Eating in the Oil Sands: How Boreal Forest Foods Speak to us with Dr. Janelle Baker, OPT IDC Lecture Series
VC102 or online
The Boreal Forest in what is now known as subarctic Canada is often overlooked as an abundant food source by settlers, but it continues to be a celebrated source of food and identity for sakawiyiniwak (Northern Bush Cree) communities. This tension is exacerbated by a rapid influx of oil and gas and logging activities in sakawiyiniwak territories. Through my ethnographic research in partnership with Bigstone Cree Nation, I describe how various food plants and animals are symbols of larger cultural and environmental actions on the land. From the view of the most valued food species, this talk will tell the story of sakawiyiniwak stewardship, reciprocity, environmental monitoring, and sovereignty.

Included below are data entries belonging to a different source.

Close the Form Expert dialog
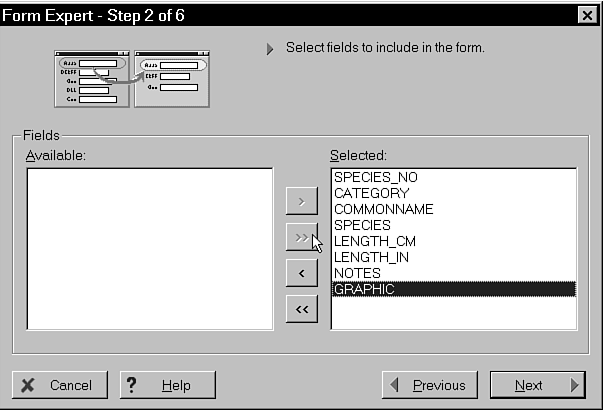This screenshot has width=608, height=412. point(587,16)
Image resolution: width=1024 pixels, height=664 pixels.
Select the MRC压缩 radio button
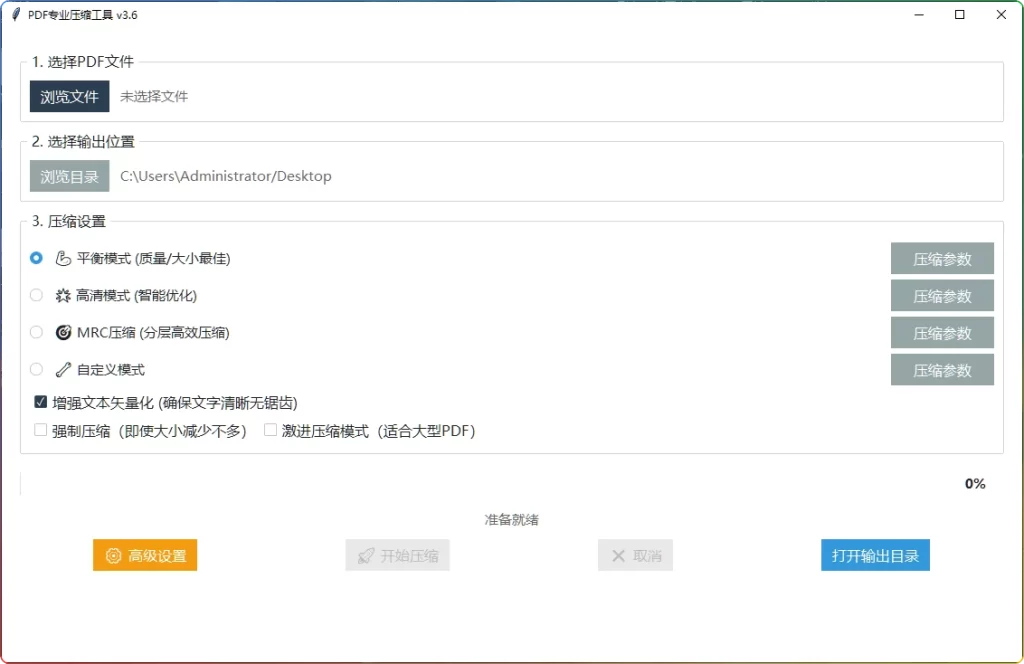37,332
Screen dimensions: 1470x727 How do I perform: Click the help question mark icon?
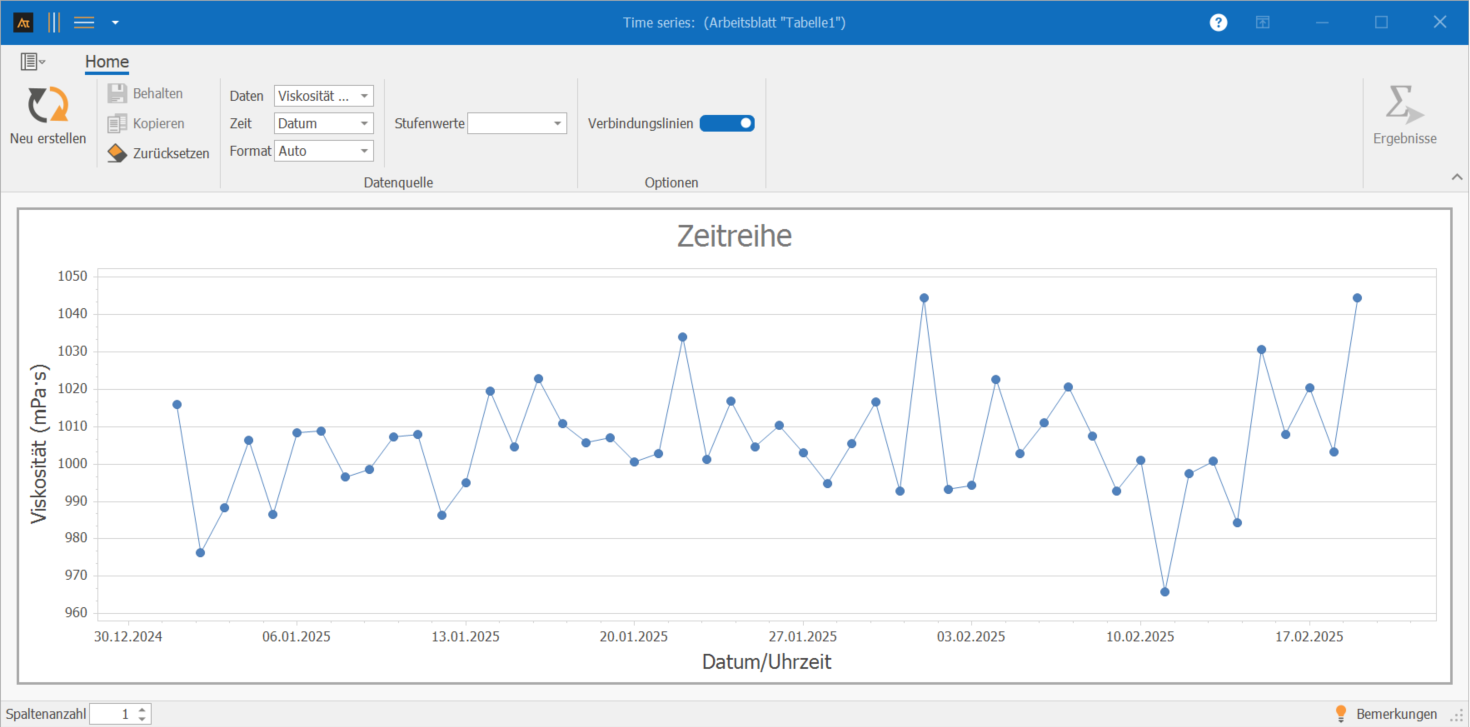1218,22
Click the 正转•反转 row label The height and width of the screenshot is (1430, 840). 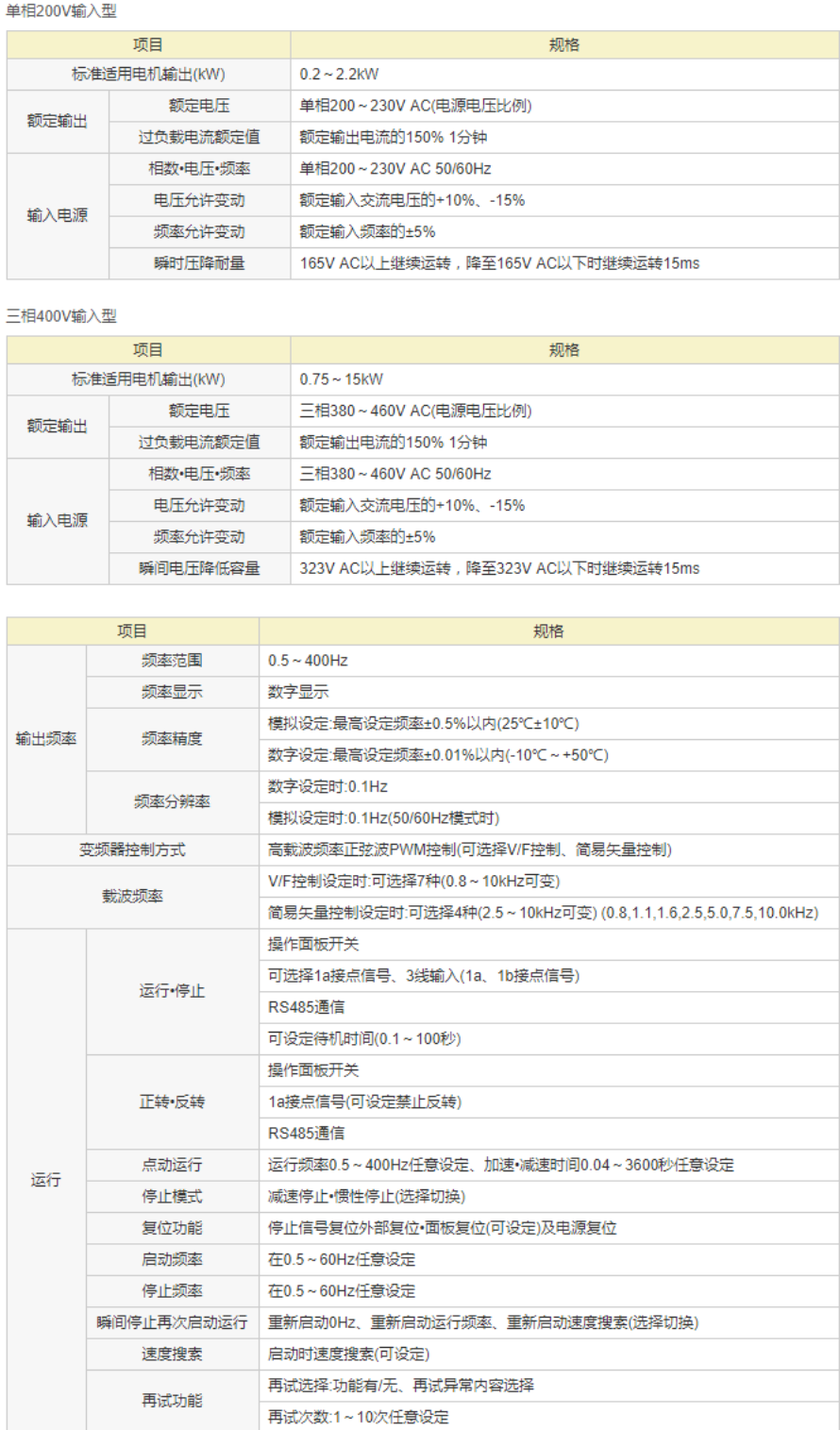(172, 1102)
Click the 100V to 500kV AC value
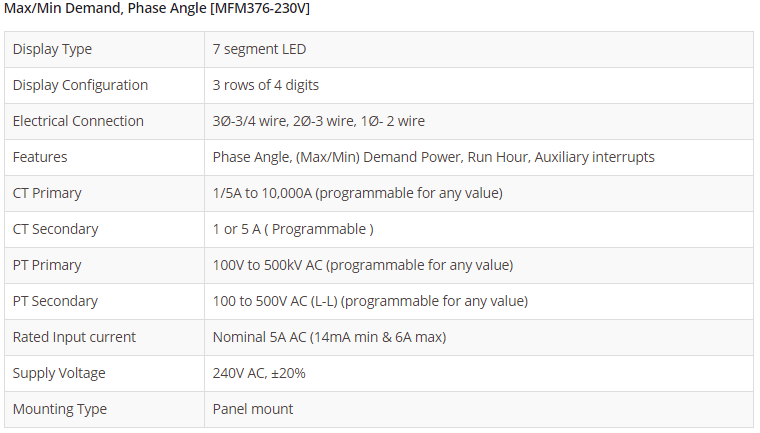The width and height of the screenshot is (760, 433). pos(362,265)
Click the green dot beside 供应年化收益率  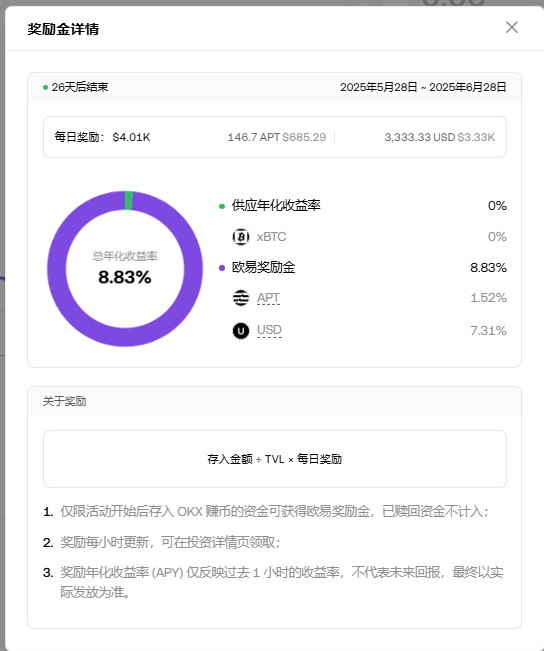click(x=222, y=206)
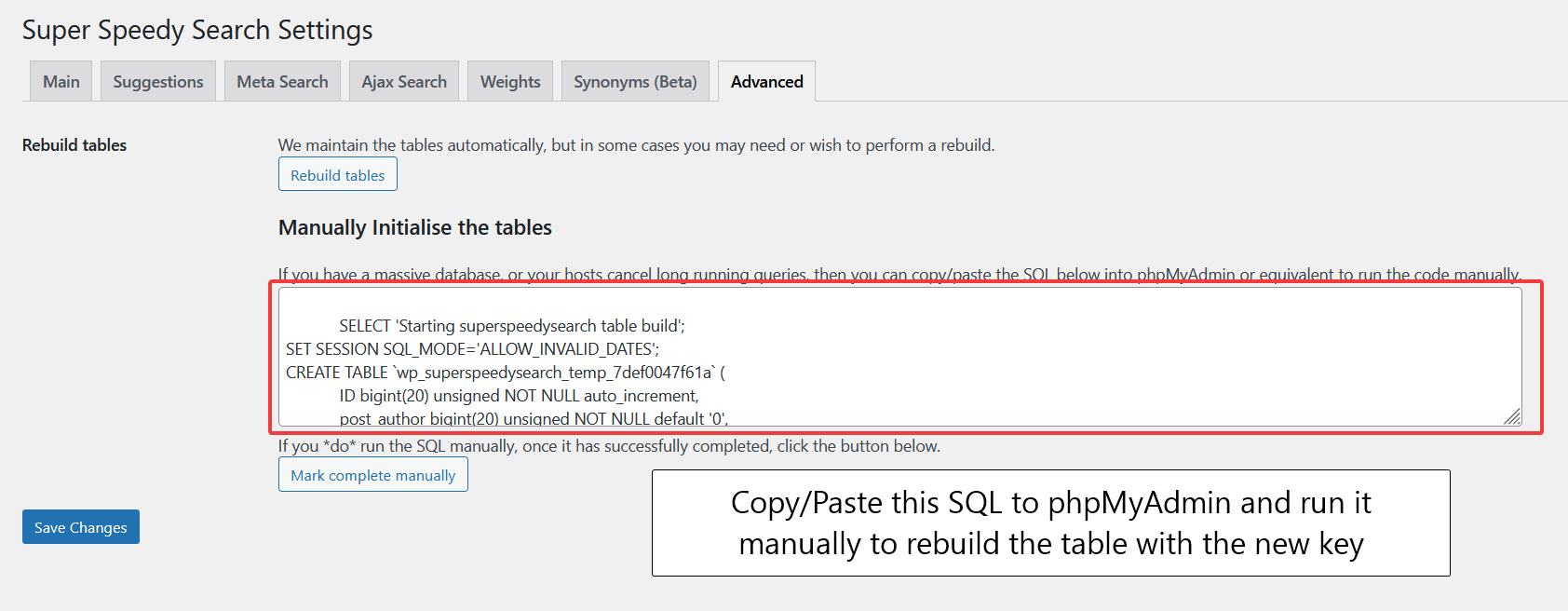
Task: Click the Rebuild tables row label
Action: [x=74, y=145]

Janelle Marie Baker is Associate Professor in Anthropology at Athabasca University in what is now known as northern Alberta, Canada. Her research is on sakâwiyiniwak (Northern Bush Cree) experiences with wild food contamination in Treaty No. 8 territory, which is an area of extreme extraction of bitumen (oil sands) and forests. In this context, Janelle collaborates with Bigstone Cree Nation environmental monitors using community-based methods and ethnoecology to test moose and water samples, while partnering with toxicologists and microbiologists who study sources of potential harmful contaminants. Janelle is also co-PI with Métis anthropologist Zoe Todd on a project that is restor(y)ing land use governance and bull trout population health in a contested area of the Rocky Mountain foothills in Alberta, Canada. This work has grown into a CIHR-funded project working with Stoney Nakoda Women to test traditional foods for selenium. Janelle is a Co-Editor of Ethnobiology Letters, a diamond open-access online peer-reviewed journal. She is the winner of the 2019 Canadian Association for Graduate Studies - ProQuest Distinguished Dissertation Award, Arts, Humanities, and Social Sciences category.
This event is hosted by the Oxford-Penn-Toronto International Doctoral Cluster (OPT-IDC).